TASK INPUT below:
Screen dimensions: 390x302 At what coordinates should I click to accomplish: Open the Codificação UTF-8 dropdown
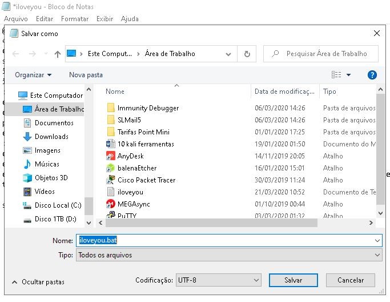click(218, 280)
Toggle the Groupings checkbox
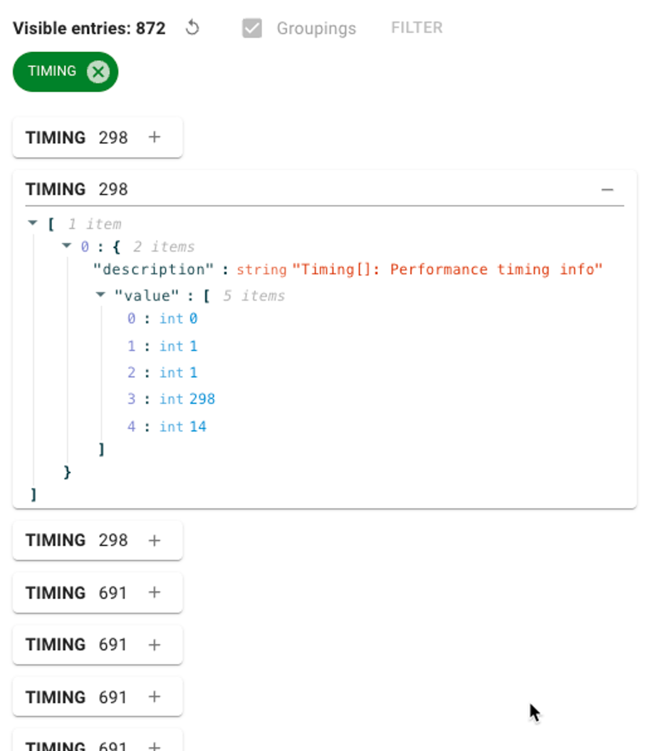The width and height of the screenshot is (668, 751). [252, 28]
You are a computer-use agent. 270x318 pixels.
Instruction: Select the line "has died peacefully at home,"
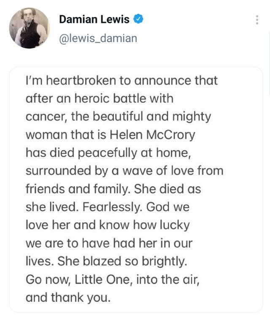point(109,153)
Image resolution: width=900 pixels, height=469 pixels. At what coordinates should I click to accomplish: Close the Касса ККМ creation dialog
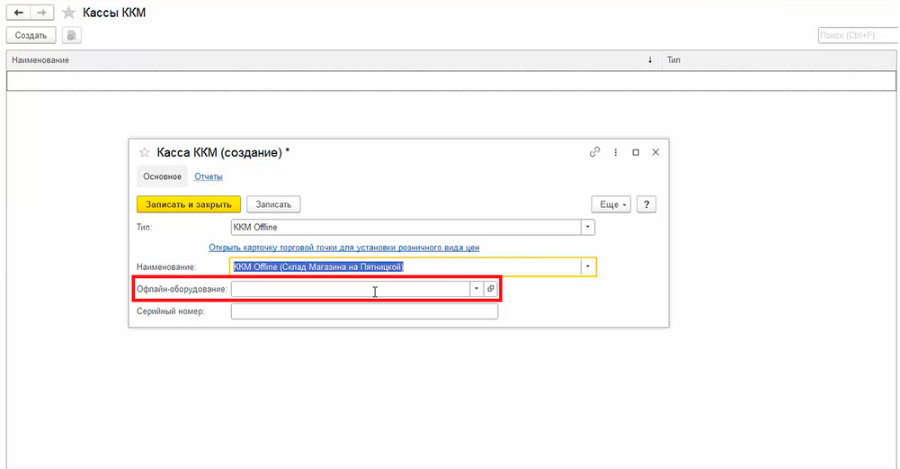pos(655,152)
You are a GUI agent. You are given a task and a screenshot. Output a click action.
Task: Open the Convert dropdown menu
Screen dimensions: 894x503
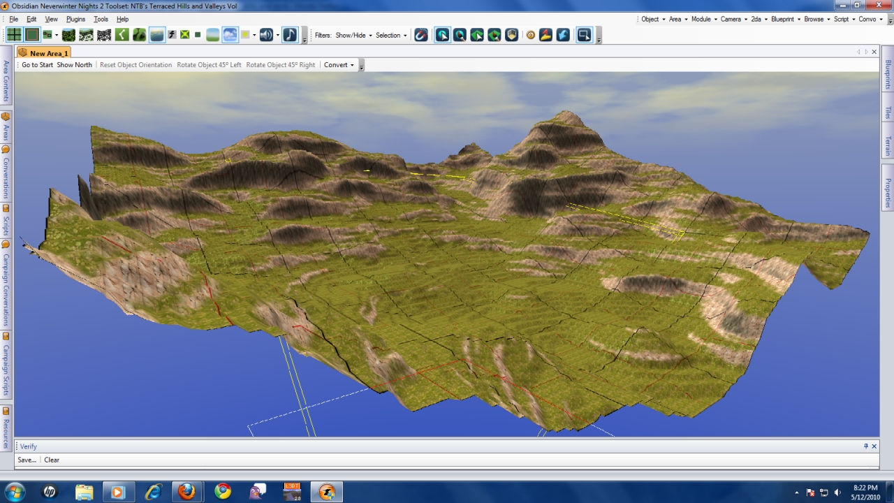tap(339, 65)
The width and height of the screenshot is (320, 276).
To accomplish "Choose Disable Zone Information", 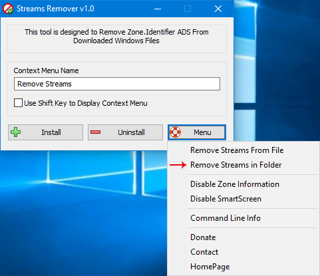I will click(x=235, y=184).
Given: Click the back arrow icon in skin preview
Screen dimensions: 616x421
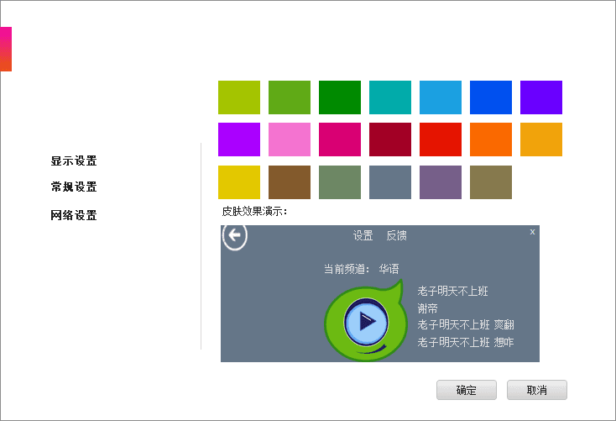Looking at the screenshot, I should point(235,236).
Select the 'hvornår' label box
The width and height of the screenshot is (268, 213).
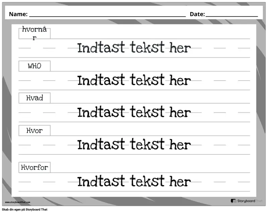click(x=35, y=33)

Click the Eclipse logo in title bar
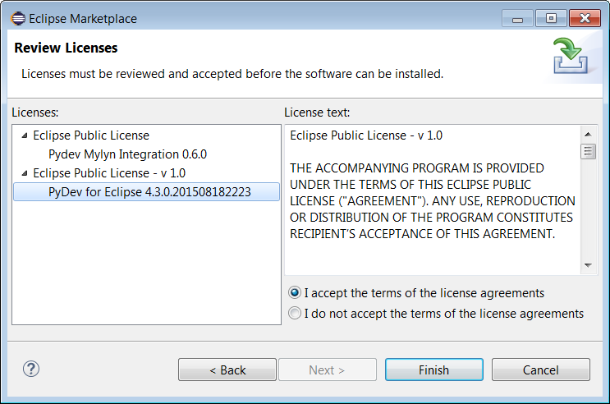(17, 18)
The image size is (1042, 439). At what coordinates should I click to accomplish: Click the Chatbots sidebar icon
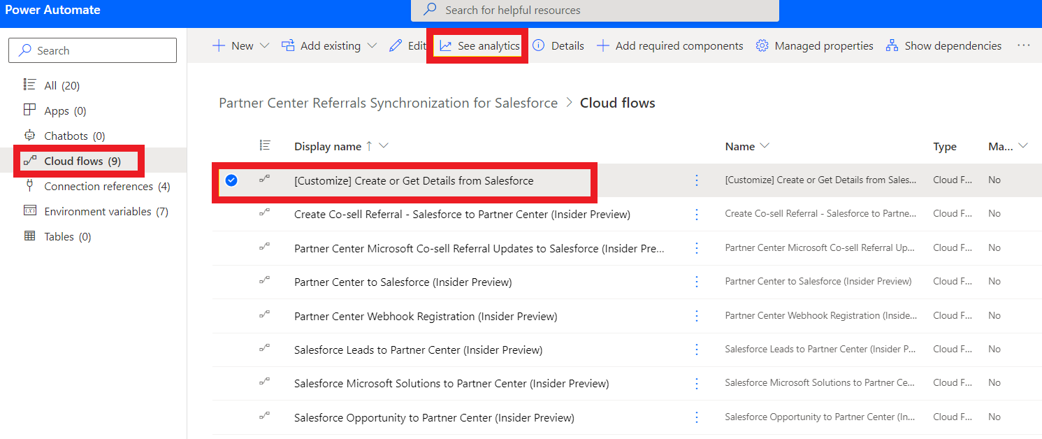pyautogui.click(x=29, y=136)
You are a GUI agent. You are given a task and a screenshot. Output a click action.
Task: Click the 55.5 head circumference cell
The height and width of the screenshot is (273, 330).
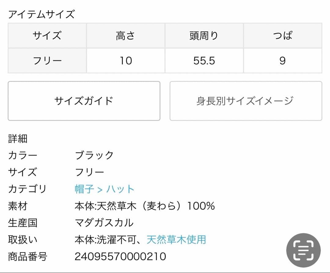204,61
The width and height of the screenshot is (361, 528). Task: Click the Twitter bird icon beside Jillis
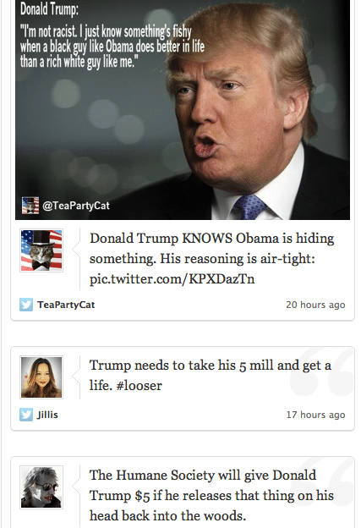point(26,415)
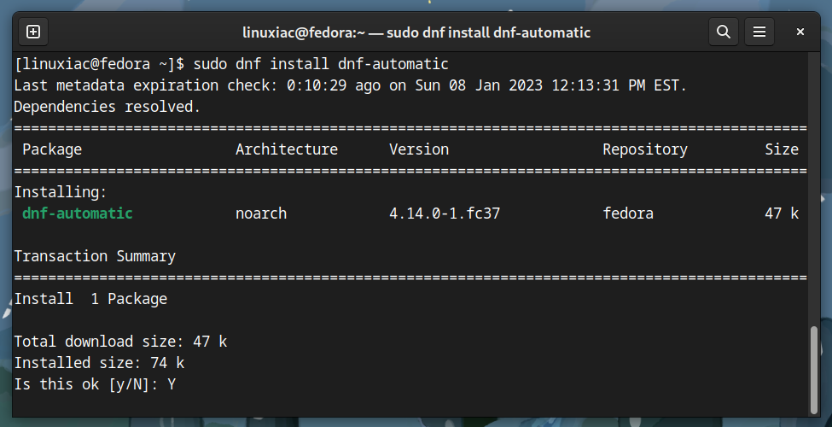Open the hamburger menu
Viewport: 832px width, 427px height.
coord(759,32)
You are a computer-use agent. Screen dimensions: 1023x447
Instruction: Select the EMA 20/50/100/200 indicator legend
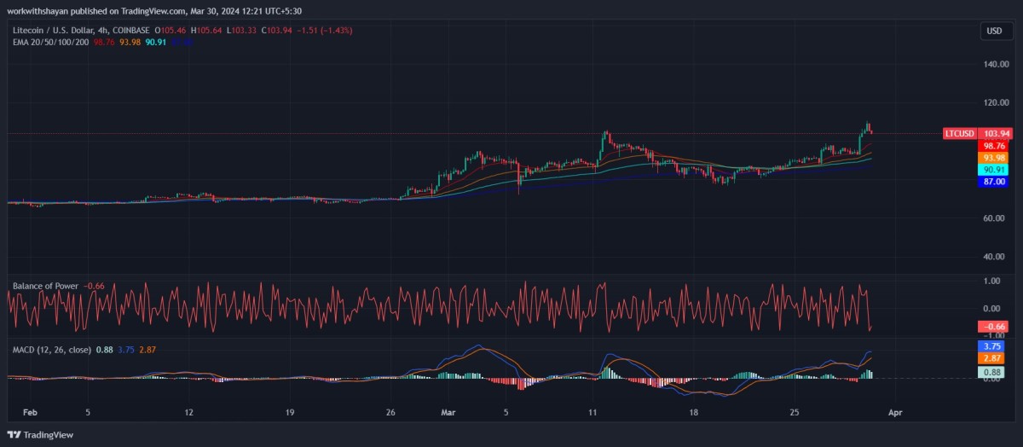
End of TASK INPUT.
WORK TO COMPLETE: Which lines run from the one holding "Screen dimensions: 616x421" through the end of the records? Reproduce them word for word, both ends included, with no pictures.

ANSWER SECTION:
Screen dimensions: 616x421
Looking at the screenshot, I should point(235,236).
Select the 'hvornår' label box
The width and height of the screenshot is (268, 213).
click(x=35, y=33)

Click the Eclipse logo in title bar
(17, 18)
The image size is (1042, 439). At what coordinates should I click to accomplish: Click the Chatbots sidebar icon
pyautogui.click(x=29, y=136)
You are a GUI agent. You are given a task and a screenshot. Output a click action.
Task: Click the 55.5 head circumference cell
The height and width of the screenshot is (273, 330).
204,61
The width and height of the screenshot is (361, 528). Task: Click the Twitter bird icon beside Jillis
point(26,415)
Open the hamburger menu
Viewport: 832px width, 427px height.
coord(759,32)
You are a computer-use agent. Screen dimensions: 1023x447
Instruction: Select the EMA 20/50/100/200 indicator legend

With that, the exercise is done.